I also keep a stock of extra food at work, including some staples like oatmeal and trail mix.
posted by RikiTikiTavi at 4:04 PM on April 1, 2010

Cheese plate sorts of things work well. Crusty bread, lots of cheeses, olives, etc.

If it were me, this is what I would go with, and some fruit maybe. If you buy a couple of different cheeses and wrap them separately (it sounds like three meals a day?) you can do slightly different permutations of similar meals, so it doesn't get boring throughout the day. You could do really nice meals with different combination of this. There are also interesting marmalade, hot pepper jellies, fig jam (that sounds terrible!), that you could add to construct some pretty luxurious, interesting meals.
posted by A Terrible Llama at 4:12 PM on April 1, 2010

I meant to add, the jams and marmalades-- they're surprisingly wonderful combined with the saltiness of cheese, especially hard, crumbly cheeses like aged cheddar or gouda.
posted by A Terrible Llama at 4:13 PM on April 1, 2010

posted by Gortuk at 4:14 PM on April 1, 2010

Pasta salad/cold pasta.
posted by PMdixon at 4:23 PM on April 1, 2010

Hard boiled eggs. Canned sausages and meats (Vienna sausage, canned chicken, tuna, ham, corned beef hash, roast beef hash, beef stew, chicken & dumplings), canned hearty soups, crackers, wholesome cookies (oatmeal, peanut butter, granola, etc.), nuts. Portion sized foods that are pasteurized, and remain unopened, can remain unrefrigerated for several hours (yogurt, cottage cheese, canned fruits).

You can also keep foods pretty cold, even without a thermos or access to a fridge, by freezing a couple of water bottles the night before, and tossing them in with your food, maybe in their own plastic pouches, to minimize condensation. If you eat the perishable items by lunch, and make late snacks dinner from canned/dried/baked/peel fruit items, you get some daily variety, without risking much spoilage late in the day.

Also, order or swipe (at your favorite fast food restaurants) condiment packs. A little mustard, mayo, ketchup, relish, hot sauce or just salt and pepper go a long way to making snack foods seem more palatable, when that's all you've got to choose.
posted by paulsc at 5:14 PM on April 1, 2010

You can do a lot with an insulated cooler-type lunchbag and two of the little freezer packs. Yeah, all your meals will be cold, and that takes some getting used to, but there are a lot of foods that you don't think about eating cold that are actually not terrible. Well-seasoned roasted vegetables (especially including tomatoes for some moisture) with feta or queso fresco, with or without pasta or quinoa, millet, or beans. Chicken, steak or roast, salmon or another firm fish (I'm learning to eat fancy Brisling sardines, they're good). Hummus (my current every-day pack-along is spicy poached chicken, cheddar, salted almonds, and hummus, and I don't see myself tiring of it any time soon). Eggs: boiled or quiched. Sliced apples and peanut butter. The myriad Asian varieties of cold noodles. Sandwiches - not bad ones, either - or wraps.
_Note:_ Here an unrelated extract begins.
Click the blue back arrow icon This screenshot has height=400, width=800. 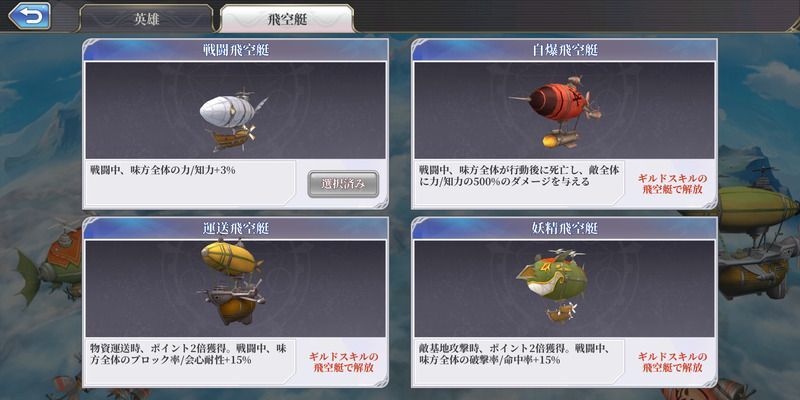pyautogui.click(x=29, y=16)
I spend a lot of time at various customer sites, some of whom don't have easily-usable refrigeration, and I'm used to doing this all the time. Two freezer packs, with your dairy and meat closest to the ice, will get you a good 6 hours along at least. The trick is to season very well, be willing to think outside the breakfast/lunch/dinner box, plan to eat your cold-stable foods earlier in the day, and variety.
posted by Lyn Never at 7:13 PM on April 1, 2010

A 12 pack of self-heating meals is about $52. I've never had one but if he wants a change every now and then, it might be better than room-temperature food 5 days a week.
posted by exhilaration at 1:39 PM on April 2, 2010

If you put frozen berries (any type) in yogurt in the morning, around lunch or midafternoon you'll have cold yogurt with just-defrosted berries in it. It's good.
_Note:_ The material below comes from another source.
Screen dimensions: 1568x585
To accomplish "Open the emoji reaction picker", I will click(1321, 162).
Frozen edamame will also thaw around lunch or so, and still be cold around dinner.

There are a lot of bean/lentil dishes that are quite good at room temperature. Pack them cold from the fridge, and eat for dinner. I would feel better, in terms of food safety, eating anything with meat in it for lunch, and sticking with vegetarian foods for dinner. I don't have any evidence to back that up, though.